O aumento do passe na cidade é contratual, isso porque em 2008, o prefeito de Uberlândia, Odelmo Leão Carneiro, ainda no início de seu segundo mandato, assinou um documento que outorgava o aumento no valor tarifa todo início de ano, independentemente da conjuntura pela qual passava a cidade e o país. Esse processo configurou o monopólio no transporte público que vivenciamos hoje em Uberlândia, as três empresas que venceram a licitação, adquirindo o direito de prestar este serviço aos uberlandenses são de um mesmo empresário. Ou seja, hoje temos um único proprietário administrando o lucro deste serviço que, até o início do ano era de 3,8 milhões de reais por mês, enquanto os estudantes e trabalhadores sofrem com ônibus lotados e preços que sobrecarregam o orçamento mensal dos usuários.

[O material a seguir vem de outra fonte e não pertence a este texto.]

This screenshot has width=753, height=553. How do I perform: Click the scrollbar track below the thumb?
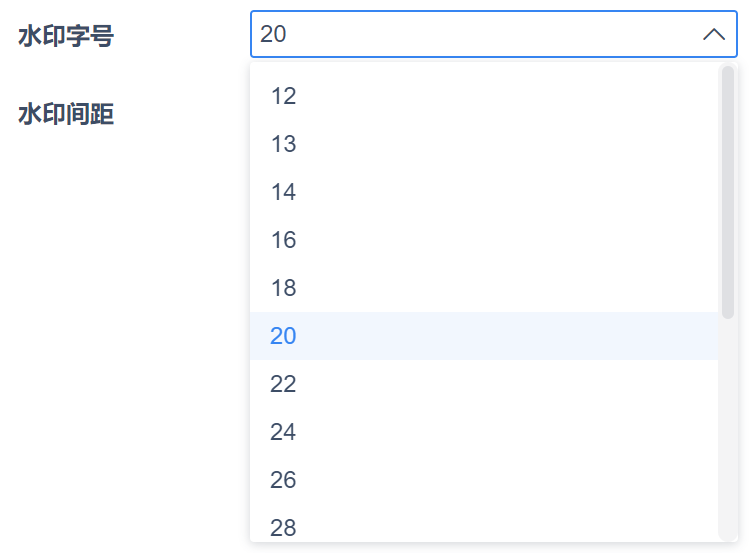point(727,430)
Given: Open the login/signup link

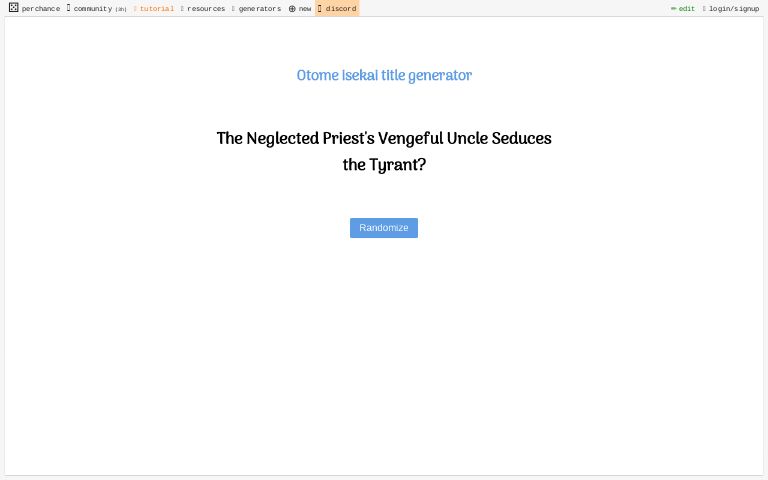Looking at the screenshot, I should click(734, 8).
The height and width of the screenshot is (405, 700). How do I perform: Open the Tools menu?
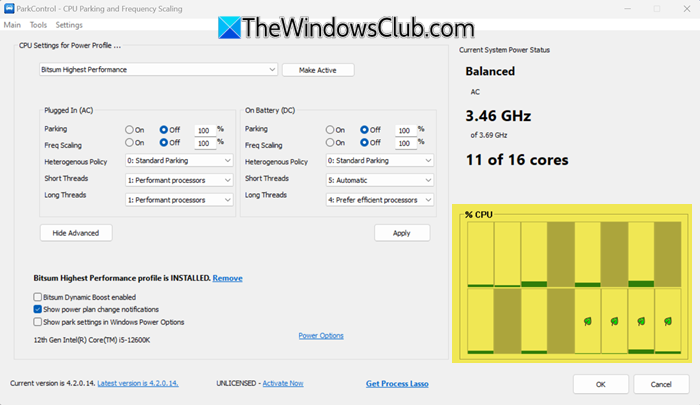38,25
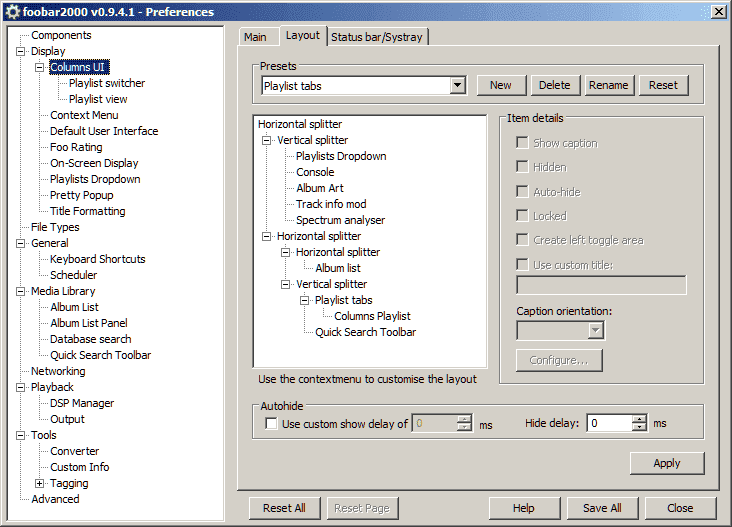
Task: Select Spectrum analyser in layout tree
Action: click(x=340, y=220)
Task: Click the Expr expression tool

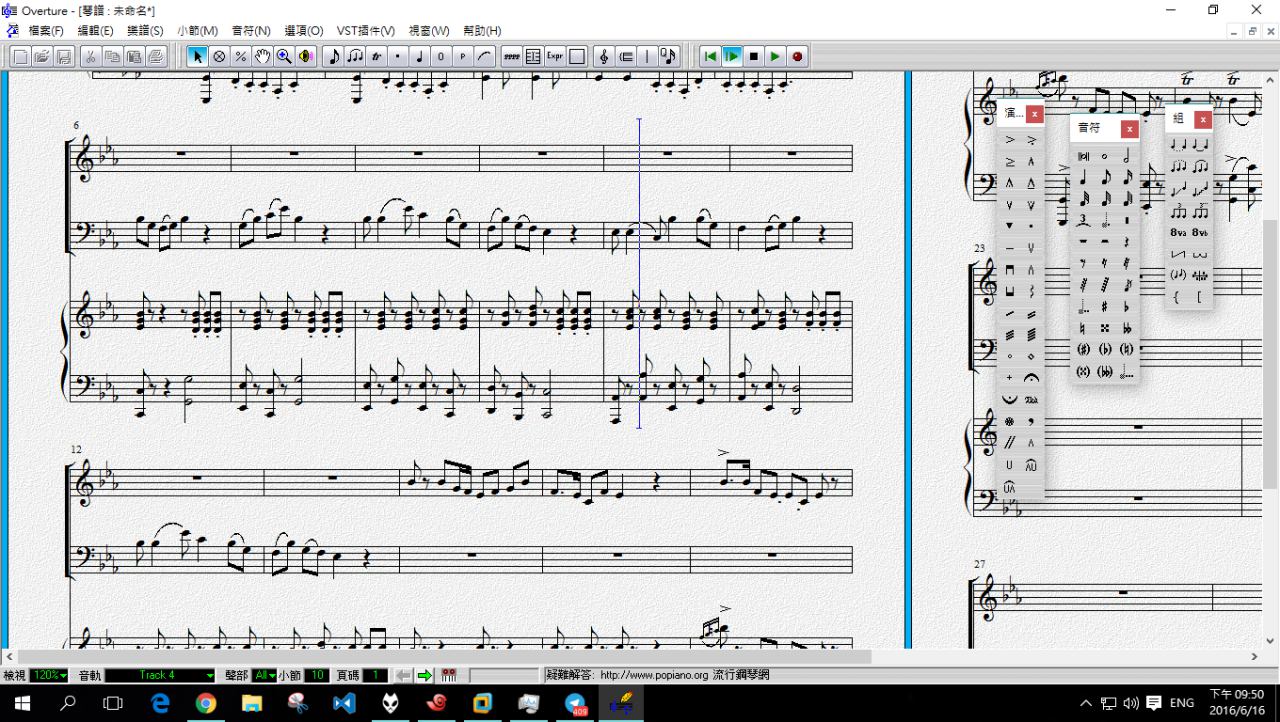Action: coord(554,57)
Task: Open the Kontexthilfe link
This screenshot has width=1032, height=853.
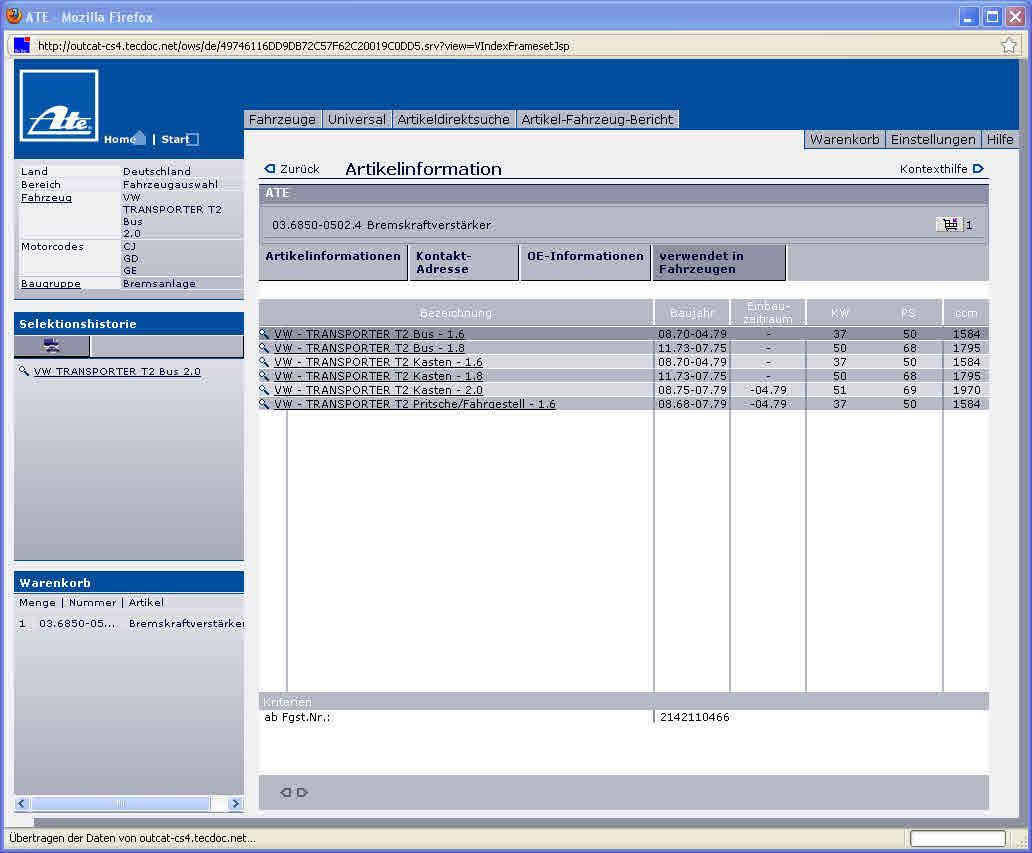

Por entender que o transporte público é um direito e não uma mercadoria, nosso movimento foi às ruas mais uma vez, contestar a atual situação de nosso transporte frente ao prefeito da cidade e ao governador do Estado de Minas Gerais, Antônio Anastasia, que inauguravam naquela tarde a faraônica obra de um viaduto, que paradoxalmente, tinha por tarefa melhorar a situação do transporte na cidade. Ao nos aproximarmos do local onde se encontravam os já citados prefeito e governador, a truculência da polícia com os manifestantes presentes foi assustadora. Em grande quantidade numérica e fortemente armados os policiais barraram a passagem e não permitiram o avanço da marcha. Em tom de ameaça o oficial que comandava a operação, avisou que se avançássemos mais um pouco o confronto com aquele incrível aparato de repressão seria inevitável. O tensionamento se acirrou quando, na tentativa de negociação por nossos direitos democráticos de manifestação livre, uma de nossas militantes chegou a receber voz de prisão.

A medida que, avançam nossas manifestações, Uberlândia tem percebido não só a importância, mas a necessidade de se travar estas lutas nas ruas. Cresce o número de indignados com a situação contraditória de alguns poucos que concentram muito e muitos que possuem tão pouco. Nesse movimento, Uberlândia se junta as lutas nacionais contra o aumento do passe e por um transporte público de qualidade, com a certeza de que, somos também os 99% de indignados que Juntos! são imbatíveis!

* Lucas Mendes é Diretor do DCE UFU e militante do JUNTOS!